University of Findlay Preparing Pharmacy Students for a Greater Role in Patient Care
University of Findlay’s Pharmacy program takes a complete approach in preparing students to be well-rounded pharmacists in their 6-year Doctor of Pharmacy Program. This all-encompassing approach to medicine and care comes at a time when pharmacists are forecasted to take on a greater role in patient care.
The forecasted changes for pharmacists are the result of a shortage of primary care physicians, and the positively-viewed role that pharmacists took during COVID-19 (testing and vaccinations). The Association of American Medical Colleges (AAMC) reports that the projected shortage of primary care physicians by 2034 will be between 17,800 – 48,000. At the same time the country is seeing a shortage of primary care physicians, surveys are showing that people believe pharmacists should be able to step in when their doctors cannot. A survey from CVS Health and Morning Consult found that 61% of people would like to get a broader range of services at their local pharmacy. 74% of people also said they trust their local pharmacists and agree they should be able to step in when primary care is not available.

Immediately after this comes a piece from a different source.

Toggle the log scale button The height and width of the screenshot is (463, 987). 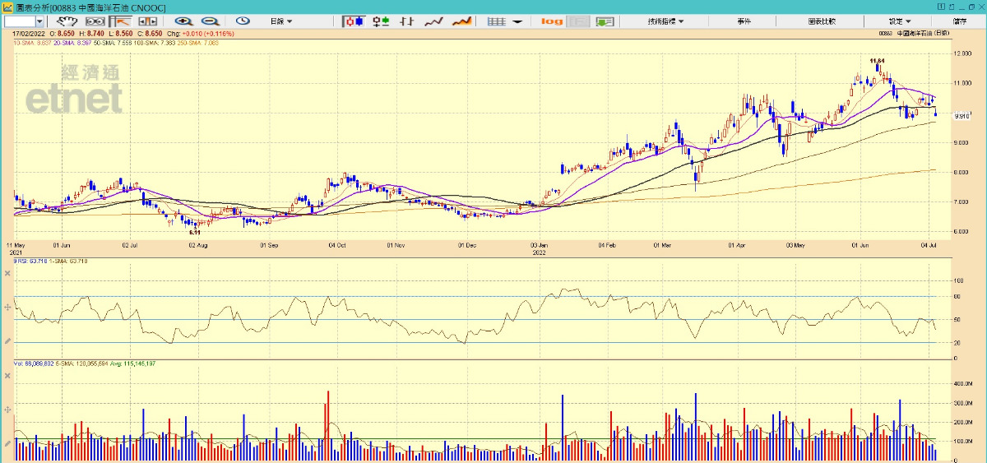coord(552,21)
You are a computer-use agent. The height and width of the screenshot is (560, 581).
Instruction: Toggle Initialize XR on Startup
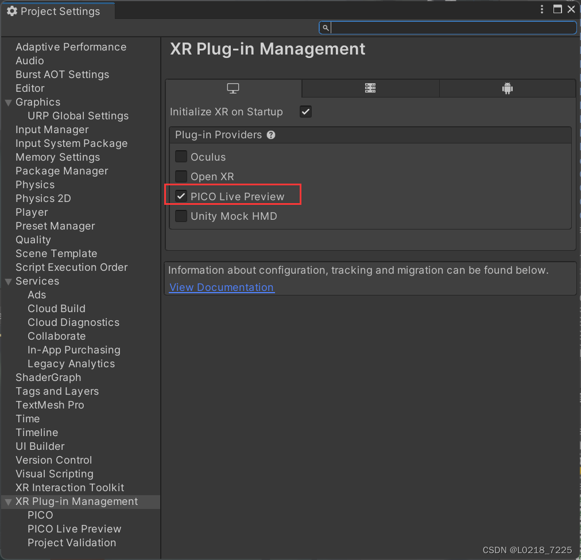click(x=305, y=111)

University of Findlay’s Dean of the College of Pharmacy, Debra Parker, Pharm.D. said this forecast does not surprise her, “I believe we are closer than we have ever been to seeing the reimbursement model change in this country. This will improve access to high-quality care provided by pharmacists, especially in rural and underserved areas. Our students will see this change, and they are well-prepared,” said Parker. She also stated that pharmacists have increasing ability to do point-of-care testing (flu, strep, COVID-19, etc.), but said what’s holding back additional care is the country’s current model for paying for those services. Parker pointed to Medicaid, Medicare, and private insurers who often do not pay the pharmacist for certain services and require additional steps for pharmacists to be reimbursed.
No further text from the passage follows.